God resting...not because the work was finished...but so the work might have time to marinate in the soupy sauce of life.
This sinks deep into my soul because for the last sixty days I have been on Sabbatical. It isn't like I just sat around and binge watched Netflicks. I went on a great family vacation, a continuing education event in Chautauqua, NY, I spent time writing an Advent devotional that you will have a chance to read, and am currently working on two classes I will be teaching in the months to come. I laughed with family. Read more books than I had since my seminary days (including some fiction books!). Saw a few movies. Went for lots of walks. Did some work around the house.
Initially, a seventy day Sabbatical sounded like a lot! Since I was fourteen, I have always worked somewhere.
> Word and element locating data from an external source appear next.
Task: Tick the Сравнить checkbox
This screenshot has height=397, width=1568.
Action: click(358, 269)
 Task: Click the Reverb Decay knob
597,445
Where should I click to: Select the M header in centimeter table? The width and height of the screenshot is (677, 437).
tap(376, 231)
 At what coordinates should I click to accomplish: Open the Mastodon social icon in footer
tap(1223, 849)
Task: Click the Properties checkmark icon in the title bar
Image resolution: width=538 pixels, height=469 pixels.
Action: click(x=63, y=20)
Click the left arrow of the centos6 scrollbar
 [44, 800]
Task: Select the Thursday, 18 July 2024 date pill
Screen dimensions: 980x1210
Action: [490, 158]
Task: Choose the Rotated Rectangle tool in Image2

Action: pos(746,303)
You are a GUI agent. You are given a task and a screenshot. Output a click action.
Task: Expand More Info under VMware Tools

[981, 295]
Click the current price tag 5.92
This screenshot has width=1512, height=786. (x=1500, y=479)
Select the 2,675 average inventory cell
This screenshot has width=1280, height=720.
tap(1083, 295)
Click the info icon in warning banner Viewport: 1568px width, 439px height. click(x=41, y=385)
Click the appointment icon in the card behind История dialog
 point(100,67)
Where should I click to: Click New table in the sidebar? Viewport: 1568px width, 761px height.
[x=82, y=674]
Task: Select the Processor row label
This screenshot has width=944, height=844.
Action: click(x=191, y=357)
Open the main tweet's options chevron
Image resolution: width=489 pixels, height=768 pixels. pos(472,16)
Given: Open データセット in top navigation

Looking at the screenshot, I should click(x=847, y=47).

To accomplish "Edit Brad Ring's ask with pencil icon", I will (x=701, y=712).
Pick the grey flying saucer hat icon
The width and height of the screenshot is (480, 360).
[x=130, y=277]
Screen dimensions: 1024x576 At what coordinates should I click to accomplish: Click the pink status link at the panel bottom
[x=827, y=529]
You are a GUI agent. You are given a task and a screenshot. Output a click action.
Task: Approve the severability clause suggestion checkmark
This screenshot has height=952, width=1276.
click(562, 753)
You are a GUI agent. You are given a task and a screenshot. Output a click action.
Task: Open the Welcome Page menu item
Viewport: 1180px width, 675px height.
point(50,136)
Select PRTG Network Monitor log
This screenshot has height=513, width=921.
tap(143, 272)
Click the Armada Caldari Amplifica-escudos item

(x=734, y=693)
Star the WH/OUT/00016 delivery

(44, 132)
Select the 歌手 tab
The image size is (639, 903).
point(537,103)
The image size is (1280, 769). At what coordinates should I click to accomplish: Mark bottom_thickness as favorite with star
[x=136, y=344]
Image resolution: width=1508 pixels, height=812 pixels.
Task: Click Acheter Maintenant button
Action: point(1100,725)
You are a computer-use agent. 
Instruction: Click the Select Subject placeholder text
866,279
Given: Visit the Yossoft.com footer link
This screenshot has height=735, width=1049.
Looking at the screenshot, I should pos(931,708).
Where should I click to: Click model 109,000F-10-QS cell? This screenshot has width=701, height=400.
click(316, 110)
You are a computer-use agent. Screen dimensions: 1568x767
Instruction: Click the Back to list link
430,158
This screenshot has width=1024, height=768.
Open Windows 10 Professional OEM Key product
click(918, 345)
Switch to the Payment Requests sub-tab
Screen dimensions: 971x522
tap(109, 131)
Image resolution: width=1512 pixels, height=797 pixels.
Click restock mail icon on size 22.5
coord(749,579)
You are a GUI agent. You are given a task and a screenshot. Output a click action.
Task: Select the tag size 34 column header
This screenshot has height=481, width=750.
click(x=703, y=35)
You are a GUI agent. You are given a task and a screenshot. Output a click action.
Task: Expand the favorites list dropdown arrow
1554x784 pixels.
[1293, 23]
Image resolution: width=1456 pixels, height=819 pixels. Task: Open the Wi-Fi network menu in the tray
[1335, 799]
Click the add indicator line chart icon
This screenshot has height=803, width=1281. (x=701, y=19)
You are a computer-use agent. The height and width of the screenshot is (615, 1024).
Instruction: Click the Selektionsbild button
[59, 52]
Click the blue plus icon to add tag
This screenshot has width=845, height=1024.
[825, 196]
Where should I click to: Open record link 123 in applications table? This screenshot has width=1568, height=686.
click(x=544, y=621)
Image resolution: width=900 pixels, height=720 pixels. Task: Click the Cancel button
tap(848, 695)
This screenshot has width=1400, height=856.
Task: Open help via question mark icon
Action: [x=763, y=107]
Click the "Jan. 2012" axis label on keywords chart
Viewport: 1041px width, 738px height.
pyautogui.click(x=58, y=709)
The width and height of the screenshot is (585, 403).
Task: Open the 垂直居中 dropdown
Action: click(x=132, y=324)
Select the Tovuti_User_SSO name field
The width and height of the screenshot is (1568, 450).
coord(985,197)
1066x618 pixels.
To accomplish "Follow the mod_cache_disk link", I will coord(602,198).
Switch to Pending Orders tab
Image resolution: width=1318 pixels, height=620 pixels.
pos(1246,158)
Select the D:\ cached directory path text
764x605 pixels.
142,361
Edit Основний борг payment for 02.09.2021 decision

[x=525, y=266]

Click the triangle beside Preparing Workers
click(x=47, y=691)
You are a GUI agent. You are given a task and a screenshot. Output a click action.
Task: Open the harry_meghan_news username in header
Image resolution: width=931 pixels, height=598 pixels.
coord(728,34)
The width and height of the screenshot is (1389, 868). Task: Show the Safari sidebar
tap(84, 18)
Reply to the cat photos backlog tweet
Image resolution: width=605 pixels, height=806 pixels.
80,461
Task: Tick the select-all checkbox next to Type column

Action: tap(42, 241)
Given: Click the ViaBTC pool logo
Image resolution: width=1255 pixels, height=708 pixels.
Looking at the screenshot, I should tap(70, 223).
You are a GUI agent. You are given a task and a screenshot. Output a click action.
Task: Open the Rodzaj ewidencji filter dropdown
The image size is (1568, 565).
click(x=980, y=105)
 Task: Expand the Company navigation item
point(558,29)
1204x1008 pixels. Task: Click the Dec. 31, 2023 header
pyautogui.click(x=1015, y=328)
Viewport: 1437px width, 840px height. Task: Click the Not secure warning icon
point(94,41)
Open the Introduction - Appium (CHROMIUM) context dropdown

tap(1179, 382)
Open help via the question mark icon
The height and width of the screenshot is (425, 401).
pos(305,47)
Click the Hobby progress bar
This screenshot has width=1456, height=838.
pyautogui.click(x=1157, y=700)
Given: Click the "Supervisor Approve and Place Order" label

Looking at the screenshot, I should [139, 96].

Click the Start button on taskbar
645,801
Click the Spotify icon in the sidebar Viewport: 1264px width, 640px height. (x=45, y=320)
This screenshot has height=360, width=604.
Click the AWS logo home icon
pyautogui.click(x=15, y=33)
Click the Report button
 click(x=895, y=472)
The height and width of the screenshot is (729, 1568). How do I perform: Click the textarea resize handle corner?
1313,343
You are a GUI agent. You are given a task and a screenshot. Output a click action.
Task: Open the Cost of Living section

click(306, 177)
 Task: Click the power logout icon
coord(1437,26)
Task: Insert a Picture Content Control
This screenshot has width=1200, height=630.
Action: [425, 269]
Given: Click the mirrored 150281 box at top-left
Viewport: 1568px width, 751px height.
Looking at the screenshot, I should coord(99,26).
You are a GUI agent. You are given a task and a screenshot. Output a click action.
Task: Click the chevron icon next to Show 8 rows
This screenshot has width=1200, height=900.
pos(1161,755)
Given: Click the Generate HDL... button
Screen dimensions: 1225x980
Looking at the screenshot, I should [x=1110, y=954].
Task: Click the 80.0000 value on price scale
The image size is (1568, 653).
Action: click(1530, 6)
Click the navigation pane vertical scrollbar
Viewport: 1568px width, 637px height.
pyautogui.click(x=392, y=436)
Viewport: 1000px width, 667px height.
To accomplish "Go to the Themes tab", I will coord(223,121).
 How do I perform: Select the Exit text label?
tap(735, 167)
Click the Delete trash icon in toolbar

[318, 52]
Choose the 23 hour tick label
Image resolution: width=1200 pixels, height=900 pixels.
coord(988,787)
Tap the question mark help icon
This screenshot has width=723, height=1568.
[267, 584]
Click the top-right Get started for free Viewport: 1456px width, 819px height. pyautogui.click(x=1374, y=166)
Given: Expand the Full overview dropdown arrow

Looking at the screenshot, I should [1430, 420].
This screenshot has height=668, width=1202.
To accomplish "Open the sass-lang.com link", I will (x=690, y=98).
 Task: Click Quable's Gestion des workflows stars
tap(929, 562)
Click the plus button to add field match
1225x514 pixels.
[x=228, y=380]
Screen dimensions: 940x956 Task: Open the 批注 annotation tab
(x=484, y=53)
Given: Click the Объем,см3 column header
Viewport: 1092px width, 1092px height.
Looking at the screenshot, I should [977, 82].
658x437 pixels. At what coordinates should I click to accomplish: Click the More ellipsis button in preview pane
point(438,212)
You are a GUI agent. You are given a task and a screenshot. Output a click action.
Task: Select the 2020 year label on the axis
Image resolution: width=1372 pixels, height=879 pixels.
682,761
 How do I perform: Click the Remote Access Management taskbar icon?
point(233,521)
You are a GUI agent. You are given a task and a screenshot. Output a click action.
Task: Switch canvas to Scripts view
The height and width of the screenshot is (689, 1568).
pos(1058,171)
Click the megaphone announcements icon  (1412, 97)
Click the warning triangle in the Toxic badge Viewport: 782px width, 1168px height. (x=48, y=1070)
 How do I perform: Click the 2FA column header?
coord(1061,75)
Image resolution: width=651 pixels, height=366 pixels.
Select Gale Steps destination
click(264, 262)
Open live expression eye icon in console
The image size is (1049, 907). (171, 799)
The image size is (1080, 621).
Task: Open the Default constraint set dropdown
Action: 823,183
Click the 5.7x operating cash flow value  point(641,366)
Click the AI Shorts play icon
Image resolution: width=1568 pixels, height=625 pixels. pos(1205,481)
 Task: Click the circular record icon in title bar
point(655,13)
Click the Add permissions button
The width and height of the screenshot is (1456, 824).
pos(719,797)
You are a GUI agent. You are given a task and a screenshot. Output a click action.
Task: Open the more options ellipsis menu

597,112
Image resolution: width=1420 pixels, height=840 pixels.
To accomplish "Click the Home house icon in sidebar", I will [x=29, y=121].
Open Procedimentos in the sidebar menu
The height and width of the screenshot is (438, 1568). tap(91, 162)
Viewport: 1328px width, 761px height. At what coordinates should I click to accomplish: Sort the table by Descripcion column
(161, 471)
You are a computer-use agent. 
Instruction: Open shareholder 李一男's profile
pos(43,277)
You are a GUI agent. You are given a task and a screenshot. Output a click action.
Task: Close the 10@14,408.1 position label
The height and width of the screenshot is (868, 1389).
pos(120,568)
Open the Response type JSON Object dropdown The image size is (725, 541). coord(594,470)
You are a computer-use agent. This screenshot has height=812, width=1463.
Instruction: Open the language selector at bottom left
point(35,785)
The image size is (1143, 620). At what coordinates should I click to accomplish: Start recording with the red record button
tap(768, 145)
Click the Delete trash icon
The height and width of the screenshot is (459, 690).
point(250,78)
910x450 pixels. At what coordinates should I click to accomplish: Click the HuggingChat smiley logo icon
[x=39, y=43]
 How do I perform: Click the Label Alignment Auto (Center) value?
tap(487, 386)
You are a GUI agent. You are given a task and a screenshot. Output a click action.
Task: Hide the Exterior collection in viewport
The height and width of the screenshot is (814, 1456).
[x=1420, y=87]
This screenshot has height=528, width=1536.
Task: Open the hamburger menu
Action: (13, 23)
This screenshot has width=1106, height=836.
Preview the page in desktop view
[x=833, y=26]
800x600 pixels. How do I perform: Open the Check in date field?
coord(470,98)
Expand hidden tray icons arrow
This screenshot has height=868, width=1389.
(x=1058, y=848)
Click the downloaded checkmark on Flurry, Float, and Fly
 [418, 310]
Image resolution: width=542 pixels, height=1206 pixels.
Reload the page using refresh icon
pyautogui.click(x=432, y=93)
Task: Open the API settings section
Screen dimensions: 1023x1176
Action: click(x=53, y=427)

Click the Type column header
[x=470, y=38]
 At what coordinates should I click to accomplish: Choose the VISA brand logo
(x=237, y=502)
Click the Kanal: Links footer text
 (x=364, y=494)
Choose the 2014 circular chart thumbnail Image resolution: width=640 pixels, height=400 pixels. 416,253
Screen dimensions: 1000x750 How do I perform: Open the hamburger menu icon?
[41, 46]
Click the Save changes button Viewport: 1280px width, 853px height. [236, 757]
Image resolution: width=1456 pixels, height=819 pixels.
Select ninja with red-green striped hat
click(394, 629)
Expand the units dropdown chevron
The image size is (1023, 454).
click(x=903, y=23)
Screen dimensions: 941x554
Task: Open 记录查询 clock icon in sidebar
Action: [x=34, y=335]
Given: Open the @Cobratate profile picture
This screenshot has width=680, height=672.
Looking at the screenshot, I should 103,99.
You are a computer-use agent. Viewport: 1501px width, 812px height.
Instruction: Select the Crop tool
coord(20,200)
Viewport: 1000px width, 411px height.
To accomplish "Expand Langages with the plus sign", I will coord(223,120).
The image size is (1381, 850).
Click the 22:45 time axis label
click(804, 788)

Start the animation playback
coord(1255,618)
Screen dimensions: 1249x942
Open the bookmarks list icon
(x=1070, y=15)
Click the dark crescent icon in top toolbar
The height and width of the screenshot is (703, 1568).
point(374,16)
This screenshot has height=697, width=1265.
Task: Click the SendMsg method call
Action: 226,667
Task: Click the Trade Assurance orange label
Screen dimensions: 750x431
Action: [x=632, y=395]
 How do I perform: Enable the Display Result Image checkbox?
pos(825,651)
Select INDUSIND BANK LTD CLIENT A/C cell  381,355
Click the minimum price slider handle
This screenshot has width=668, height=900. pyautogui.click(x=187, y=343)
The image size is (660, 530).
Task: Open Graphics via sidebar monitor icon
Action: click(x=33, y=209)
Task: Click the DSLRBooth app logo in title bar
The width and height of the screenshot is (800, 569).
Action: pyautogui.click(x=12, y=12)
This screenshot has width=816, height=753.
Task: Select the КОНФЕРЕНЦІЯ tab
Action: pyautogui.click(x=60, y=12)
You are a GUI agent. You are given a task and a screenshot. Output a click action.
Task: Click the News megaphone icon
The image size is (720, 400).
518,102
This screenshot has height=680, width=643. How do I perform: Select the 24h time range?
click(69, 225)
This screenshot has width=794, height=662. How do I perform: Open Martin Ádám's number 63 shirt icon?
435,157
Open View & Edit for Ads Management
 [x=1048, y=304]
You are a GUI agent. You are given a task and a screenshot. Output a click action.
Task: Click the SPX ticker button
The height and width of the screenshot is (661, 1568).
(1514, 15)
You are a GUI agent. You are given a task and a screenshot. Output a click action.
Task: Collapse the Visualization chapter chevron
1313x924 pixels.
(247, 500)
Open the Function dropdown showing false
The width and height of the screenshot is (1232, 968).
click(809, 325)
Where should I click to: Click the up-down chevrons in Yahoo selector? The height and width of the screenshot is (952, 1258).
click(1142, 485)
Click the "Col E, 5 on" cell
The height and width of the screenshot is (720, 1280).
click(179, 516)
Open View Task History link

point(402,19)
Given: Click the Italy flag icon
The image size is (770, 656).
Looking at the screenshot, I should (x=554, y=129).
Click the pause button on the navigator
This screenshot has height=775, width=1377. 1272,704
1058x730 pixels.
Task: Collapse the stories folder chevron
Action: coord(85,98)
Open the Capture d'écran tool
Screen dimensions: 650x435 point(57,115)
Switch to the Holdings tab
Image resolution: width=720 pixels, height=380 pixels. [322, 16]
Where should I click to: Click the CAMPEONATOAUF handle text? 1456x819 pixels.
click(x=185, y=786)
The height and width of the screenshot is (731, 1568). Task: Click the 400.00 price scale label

I have washed dishes, I have shelved books, I have answered phones at a credit card customer service call center, and for eighteen years ~ I have been a pastor. My identity was tightly tied to my work. Who I was...was the role for which I was paid. What would happen to step out of that rhythm and routine? Who would I be?
In the coming weeks, I want to share a bit about the past seventy days. More importantly, what is lingering in my soul and in my life from this experience from trying to cease/rest/stop. For me, I have rediscovered Sabbath. Room to rest and breathe and be. I do not need to measure my life by what I got done or crossed off a list, but by how my body, mind, and soul were doing. I need to listen to what my body, mind, heart, and soul are saying. It is, I have come to realize again, in the stopping and ceasing that traces of God's grace became just a bit clearer for me.
It is my deep prayer that in hearing my story, you might find pieces of your story rising and resonating and reverberating?
What is Sabbath? A gift. A gift of time. A gift of space. A gift that we cannot earn or deserve. A gift for all (I mean all) creation.